For the data below, restate word for word only the lines from the line containing "You are a GUI" through the line containing "Naurelen (542, 949)", both ends included.

_Exercise inputs_

((

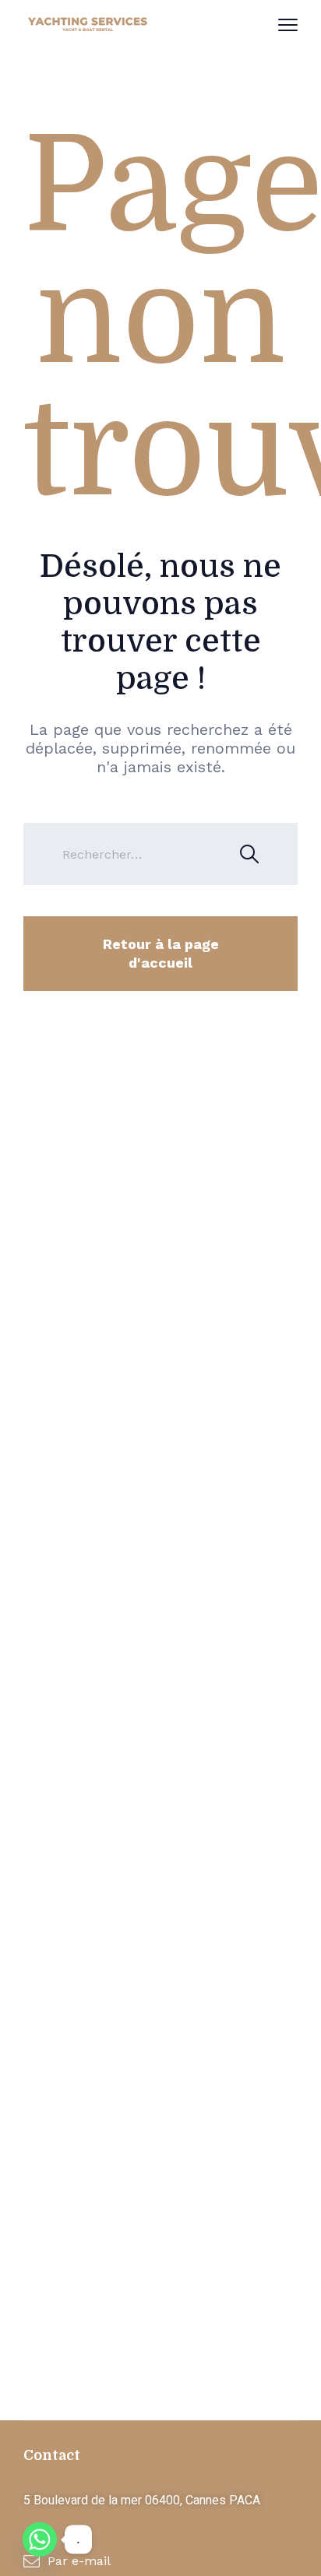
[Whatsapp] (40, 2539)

))
((

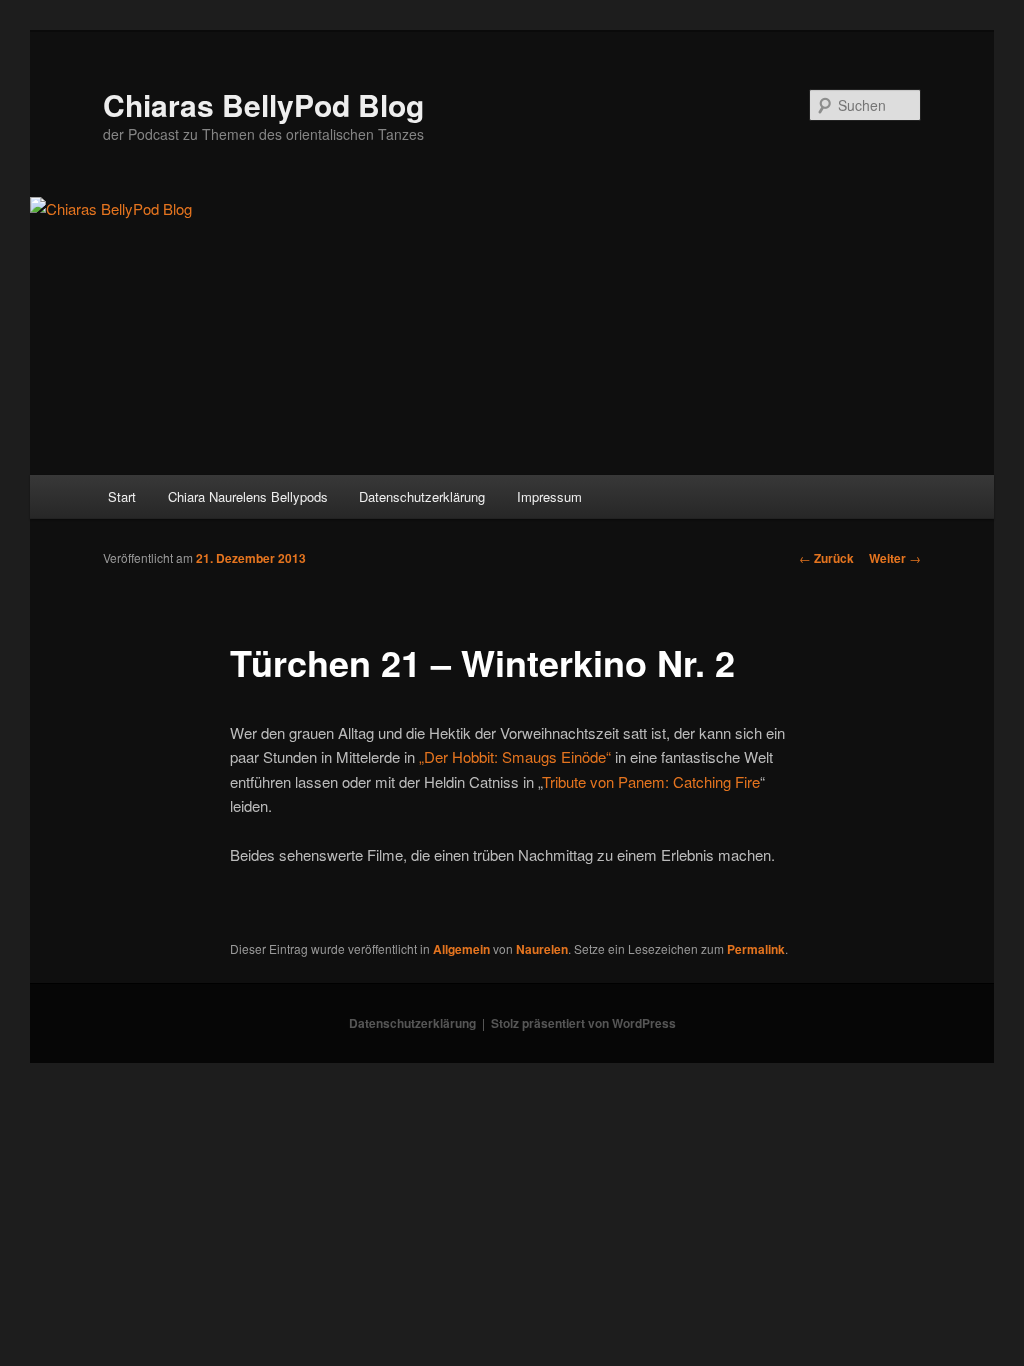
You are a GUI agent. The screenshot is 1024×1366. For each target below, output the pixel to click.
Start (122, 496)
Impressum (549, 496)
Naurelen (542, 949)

))

_Response for this exercise_
You are a GUI agent. The screenshot is 1024×1366. For each target below, output the pixel to click.
Start (122, 496)
Impressum (549, 496)
Naurelen (542, 949)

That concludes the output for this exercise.